**PROVIDED TEXT**
——————

- Location
- Windsor, CO NEC: 2017
- Occupation
- Hospital Master Electrician
You people are unreal....lol....sorry your life experiences have left you all so jaded and scorn. I am nearly 100% you all have no clue what it takes to be on a CMP as you throw stones from the peanut gallery..... Good Luck !
I resemble that remark. :lol:
Some of my experiences with the code-making process have indeed left me jaded; I didn't waste my time submitting a single proposal this cycle, because they have demonstrated themselves collectively to be not just resistant but immune to common sense. Historically, they have proven all too eager to leap into sweeping radical changes if the changes have been proposed by the manufacturers, likely believing that just although they cannot wrap their minds around the scope of the change, that the manufacturers surely had vetted their ideas before suggesting them. If the little man rebuts the manufacturer's proposals with evidence (statistics, history, and verifiable statement) they are swept aside without serious consideration. Don Ganiere is a shining example of this phenomenon, as noted in every ROP/ROC since the AFCI became a gleam in the NFPA's eye.

——————

**RECORD EXCERPTS**
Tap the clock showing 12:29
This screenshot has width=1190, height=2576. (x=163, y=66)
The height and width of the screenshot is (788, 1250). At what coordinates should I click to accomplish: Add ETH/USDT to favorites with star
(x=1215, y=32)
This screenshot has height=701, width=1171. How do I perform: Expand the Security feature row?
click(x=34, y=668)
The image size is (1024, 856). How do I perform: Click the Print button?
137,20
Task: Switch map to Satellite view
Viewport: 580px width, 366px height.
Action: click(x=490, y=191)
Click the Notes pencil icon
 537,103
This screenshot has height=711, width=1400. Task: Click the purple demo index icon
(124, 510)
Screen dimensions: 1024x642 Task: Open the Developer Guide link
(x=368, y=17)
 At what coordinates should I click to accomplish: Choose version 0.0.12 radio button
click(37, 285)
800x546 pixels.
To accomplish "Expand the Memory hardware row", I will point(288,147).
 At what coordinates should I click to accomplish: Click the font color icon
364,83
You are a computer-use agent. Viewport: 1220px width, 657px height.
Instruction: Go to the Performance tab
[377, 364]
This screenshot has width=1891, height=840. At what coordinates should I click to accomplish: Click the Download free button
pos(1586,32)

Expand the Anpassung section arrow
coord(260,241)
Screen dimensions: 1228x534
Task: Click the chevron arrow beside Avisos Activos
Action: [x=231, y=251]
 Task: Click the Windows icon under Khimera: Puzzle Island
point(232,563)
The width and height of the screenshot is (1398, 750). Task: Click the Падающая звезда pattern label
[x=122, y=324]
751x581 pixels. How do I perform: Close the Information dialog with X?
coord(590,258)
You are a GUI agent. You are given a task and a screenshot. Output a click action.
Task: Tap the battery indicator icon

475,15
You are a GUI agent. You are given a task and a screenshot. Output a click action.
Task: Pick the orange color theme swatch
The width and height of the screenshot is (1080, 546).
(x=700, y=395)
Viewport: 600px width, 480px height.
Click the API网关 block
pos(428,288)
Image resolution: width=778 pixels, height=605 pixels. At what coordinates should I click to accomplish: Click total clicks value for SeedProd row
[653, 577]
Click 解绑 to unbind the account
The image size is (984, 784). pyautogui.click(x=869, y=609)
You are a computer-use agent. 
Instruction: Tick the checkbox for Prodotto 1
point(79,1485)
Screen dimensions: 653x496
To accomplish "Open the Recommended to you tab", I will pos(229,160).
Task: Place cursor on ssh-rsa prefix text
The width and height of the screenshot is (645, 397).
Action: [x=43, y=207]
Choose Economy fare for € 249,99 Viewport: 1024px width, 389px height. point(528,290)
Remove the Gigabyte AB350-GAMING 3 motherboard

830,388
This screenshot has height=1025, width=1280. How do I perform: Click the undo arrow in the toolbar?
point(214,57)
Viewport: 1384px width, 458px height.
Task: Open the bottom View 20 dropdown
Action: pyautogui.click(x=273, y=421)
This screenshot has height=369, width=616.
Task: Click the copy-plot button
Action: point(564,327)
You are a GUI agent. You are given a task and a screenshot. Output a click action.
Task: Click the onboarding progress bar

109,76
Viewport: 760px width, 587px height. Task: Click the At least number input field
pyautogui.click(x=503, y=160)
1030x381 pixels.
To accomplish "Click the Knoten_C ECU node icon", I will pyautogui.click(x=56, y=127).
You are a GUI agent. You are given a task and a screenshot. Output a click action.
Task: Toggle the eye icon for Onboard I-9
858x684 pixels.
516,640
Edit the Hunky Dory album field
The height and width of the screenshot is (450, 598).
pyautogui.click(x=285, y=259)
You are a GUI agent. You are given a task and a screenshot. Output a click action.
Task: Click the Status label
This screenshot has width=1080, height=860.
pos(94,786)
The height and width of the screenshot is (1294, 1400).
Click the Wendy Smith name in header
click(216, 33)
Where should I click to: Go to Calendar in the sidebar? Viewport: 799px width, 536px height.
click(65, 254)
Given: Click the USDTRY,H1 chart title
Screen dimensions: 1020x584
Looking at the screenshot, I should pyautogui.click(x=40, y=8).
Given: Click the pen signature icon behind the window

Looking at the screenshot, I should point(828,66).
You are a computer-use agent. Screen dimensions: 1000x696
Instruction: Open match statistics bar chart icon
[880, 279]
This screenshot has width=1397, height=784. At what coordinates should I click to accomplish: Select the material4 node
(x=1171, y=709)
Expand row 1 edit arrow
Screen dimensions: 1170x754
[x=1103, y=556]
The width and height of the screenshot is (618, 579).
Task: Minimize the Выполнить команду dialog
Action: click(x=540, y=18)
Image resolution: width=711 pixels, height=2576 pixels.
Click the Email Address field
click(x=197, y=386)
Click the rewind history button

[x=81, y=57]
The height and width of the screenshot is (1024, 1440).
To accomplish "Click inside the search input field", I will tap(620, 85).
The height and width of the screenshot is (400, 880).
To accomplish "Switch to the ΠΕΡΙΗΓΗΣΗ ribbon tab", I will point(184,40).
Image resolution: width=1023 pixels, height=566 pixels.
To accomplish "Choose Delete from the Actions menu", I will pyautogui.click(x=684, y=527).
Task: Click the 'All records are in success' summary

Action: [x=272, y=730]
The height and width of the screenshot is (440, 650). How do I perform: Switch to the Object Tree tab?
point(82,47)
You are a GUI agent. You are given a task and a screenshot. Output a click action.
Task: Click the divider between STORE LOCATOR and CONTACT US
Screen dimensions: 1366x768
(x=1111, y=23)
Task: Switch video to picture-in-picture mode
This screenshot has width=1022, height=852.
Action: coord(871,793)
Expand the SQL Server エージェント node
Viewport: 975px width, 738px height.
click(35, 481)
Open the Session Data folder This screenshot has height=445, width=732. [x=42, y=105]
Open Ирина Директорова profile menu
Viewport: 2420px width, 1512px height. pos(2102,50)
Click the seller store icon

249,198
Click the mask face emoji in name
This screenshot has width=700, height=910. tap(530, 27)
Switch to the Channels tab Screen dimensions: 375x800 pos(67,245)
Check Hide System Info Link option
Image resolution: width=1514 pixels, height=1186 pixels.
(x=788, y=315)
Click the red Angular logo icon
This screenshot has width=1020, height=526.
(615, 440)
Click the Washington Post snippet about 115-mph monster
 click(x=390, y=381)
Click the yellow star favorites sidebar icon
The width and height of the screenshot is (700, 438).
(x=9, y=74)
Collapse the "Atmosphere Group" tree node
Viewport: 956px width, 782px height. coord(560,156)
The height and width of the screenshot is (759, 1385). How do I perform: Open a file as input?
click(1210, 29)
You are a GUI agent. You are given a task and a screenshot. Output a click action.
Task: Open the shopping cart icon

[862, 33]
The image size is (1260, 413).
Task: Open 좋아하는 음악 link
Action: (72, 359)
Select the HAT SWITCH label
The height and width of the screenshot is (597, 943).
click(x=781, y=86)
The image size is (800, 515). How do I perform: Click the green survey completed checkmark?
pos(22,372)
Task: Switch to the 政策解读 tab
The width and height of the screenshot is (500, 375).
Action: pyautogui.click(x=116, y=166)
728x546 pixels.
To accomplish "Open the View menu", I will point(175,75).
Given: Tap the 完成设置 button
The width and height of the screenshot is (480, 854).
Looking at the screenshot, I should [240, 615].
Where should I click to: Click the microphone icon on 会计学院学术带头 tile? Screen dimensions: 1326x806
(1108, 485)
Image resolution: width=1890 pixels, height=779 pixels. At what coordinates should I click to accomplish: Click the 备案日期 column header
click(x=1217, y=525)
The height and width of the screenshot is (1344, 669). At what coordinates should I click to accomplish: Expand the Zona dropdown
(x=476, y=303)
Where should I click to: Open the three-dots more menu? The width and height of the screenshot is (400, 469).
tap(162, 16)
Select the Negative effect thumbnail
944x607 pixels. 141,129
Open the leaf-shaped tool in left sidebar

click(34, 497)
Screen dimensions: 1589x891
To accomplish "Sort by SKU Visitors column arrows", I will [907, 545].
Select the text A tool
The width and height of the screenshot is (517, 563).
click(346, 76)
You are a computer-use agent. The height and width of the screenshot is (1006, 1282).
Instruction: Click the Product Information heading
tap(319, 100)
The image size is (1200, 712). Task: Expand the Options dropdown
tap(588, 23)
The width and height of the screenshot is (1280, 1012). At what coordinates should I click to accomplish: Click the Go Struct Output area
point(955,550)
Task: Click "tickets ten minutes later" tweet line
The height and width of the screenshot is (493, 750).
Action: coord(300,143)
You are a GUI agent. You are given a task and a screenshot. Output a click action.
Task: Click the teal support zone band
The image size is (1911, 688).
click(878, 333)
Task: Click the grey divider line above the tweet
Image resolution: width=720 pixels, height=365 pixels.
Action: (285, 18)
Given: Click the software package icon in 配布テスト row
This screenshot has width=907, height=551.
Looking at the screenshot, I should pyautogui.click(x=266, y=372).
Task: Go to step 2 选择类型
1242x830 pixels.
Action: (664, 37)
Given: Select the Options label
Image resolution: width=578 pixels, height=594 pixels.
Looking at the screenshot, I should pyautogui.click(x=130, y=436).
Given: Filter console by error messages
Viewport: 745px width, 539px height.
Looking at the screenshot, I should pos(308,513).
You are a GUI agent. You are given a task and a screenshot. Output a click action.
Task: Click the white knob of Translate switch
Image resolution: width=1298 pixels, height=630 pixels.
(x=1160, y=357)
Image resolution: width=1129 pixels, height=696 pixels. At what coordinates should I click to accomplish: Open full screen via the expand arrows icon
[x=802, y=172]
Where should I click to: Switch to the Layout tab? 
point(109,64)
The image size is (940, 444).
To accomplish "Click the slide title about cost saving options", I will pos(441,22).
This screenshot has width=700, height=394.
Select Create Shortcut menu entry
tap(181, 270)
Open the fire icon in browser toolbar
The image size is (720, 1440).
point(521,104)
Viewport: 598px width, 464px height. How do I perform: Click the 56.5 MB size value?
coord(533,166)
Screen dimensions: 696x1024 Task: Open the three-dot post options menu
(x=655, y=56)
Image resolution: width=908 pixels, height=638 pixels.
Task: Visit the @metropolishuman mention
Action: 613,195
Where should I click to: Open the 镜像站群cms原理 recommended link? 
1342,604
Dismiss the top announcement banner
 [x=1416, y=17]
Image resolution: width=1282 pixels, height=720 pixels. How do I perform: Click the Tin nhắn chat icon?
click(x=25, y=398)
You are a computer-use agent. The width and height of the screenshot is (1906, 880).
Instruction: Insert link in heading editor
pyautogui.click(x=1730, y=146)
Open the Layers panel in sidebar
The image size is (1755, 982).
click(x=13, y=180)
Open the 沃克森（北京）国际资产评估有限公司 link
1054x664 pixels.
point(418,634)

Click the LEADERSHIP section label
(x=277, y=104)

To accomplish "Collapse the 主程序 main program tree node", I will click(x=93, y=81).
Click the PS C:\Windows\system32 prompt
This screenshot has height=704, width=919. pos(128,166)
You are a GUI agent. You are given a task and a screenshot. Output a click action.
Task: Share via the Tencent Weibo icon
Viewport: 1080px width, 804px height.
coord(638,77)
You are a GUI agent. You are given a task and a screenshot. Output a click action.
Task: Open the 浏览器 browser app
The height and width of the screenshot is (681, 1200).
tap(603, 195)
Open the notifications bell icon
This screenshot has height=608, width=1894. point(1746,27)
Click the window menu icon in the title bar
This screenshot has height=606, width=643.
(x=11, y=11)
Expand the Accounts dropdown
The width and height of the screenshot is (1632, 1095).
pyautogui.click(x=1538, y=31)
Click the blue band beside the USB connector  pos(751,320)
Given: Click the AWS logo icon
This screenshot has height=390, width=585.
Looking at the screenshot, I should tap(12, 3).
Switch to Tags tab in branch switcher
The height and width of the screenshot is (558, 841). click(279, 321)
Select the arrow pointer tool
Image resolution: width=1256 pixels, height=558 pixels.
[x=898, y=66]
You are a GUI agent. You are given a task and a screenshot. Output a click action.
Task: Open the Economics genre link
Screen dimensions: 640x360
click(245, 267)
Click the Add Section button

——————

**QUESTIONS TO ANSWER**
a – Can you extract the forum thread passage from "I resemble that" to "the NFPA's eye."?
b – Answer these about the forum thread:
(i) What occupation is listed in the profile details?
(ii) Which NEC edition appears beside the location?
(iii) Who is named as a shining example of proposals being swept aside?
c – Could you write what comes next in the forum thread, picking up after its final sentence?

**ACTIVITY ANSWERS**
a –
I resemble that remark. :lol:
Some of my experiences with the code-making process have indeed left me jaded; I didn't waste my time submitting a single proposal this cycle, because they have demonstrated themselves collectively to be not just resistant but immune to common sense. Historically, they have proven all too eager to leap into sweeping radical changes if the changes have been proposed by the manufacturers, likely believing that just although they cannot wrap their minds around the scope of the change, that the manufacturers surely had vetted their ideas before suggesting them. If the little man rebuts the manufacturer's proposals with evidence (statistics, history, and verifiable statement) they are swept aside without serious consideration. Don Ganiere is a shining example of this phenomenon, as noted in every ROP/ROC since the AFCI became a gleam in the NFPA's eye.

b –
(i) Hospital Master Electrician
(ii) 2017
(iii) Don Ganiere

c –
Meanwhile, when the little man (such as myself and others on this forum without a recognizable company or organization standing behind them) propose simple, common sense changes related to either the language misuse, or a common trade practice that benefits field personnel that bear no negative impacts on safety (and in some cases have been successfully executed for years without consequence) then the panel is reticent to hear out and/or help the little man. When the stars align and they actually read the proposal, give it due attention and act accordingly, somehow they still manage to screw it up. Example: 2008 358.30(C). The little man gave a dose of sense, and NFPA managed to inoculate itself from it.
Personally, I would invest my time improving this badly worded book that has had ample opportunity for revision in it's hundred year history to make it easier on field personnel to read, study, implement, and test from. Unfortunately it's a fool's errand when the people that sit upon the panel don't demonstrate fifth grade reading proficiency. How many cycles did the little man point out the error with the nonexistent prohibition in the parallel conductor sizing rule regarding conductors smaller than 1/0? How did it get written that way in the first place? There have been many examples of the CMPs demonstrating that they just flat do not understand 90.5 and the nature of the code.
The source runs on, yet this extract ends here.